What the exercise asks
Filter the records down to the lines that hold the word "click", and copy each of those lines.

Listed entries
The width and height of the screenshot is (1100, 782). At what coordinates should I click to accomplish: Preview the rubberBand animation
---
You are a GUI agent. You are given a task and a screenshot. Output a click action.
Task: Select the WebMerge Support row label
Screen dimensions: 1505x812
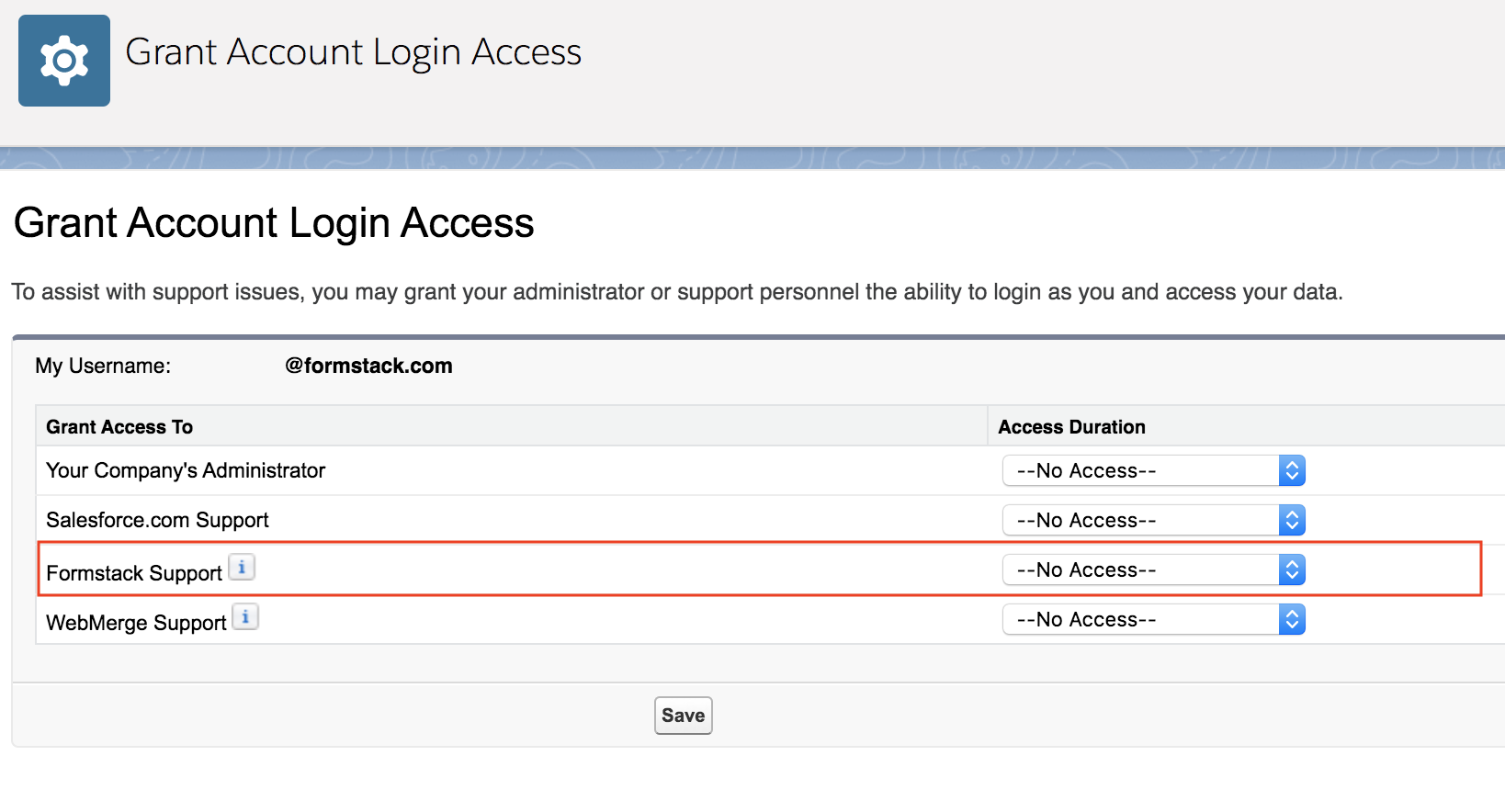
==
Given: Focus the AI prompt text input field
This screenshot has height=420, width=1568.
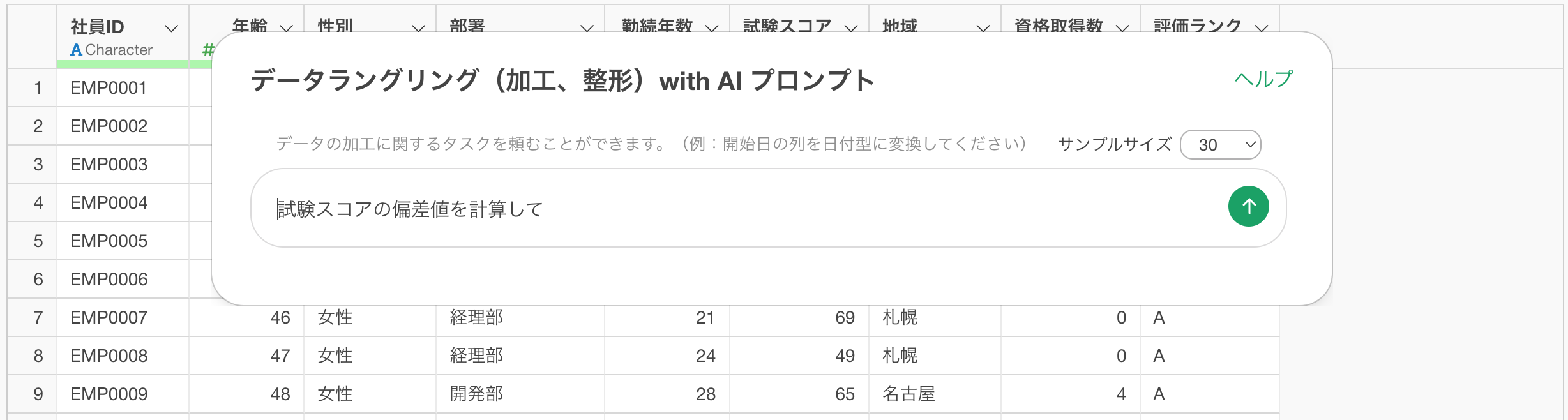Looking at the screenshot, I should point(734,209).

Written answer
The width and height of the screenshot is (1100, 782). At what coordinates should I click to accomplish: Preview the rubberBand animation
You are a GUI agent. You are given a task and a screenshot. Output a click action.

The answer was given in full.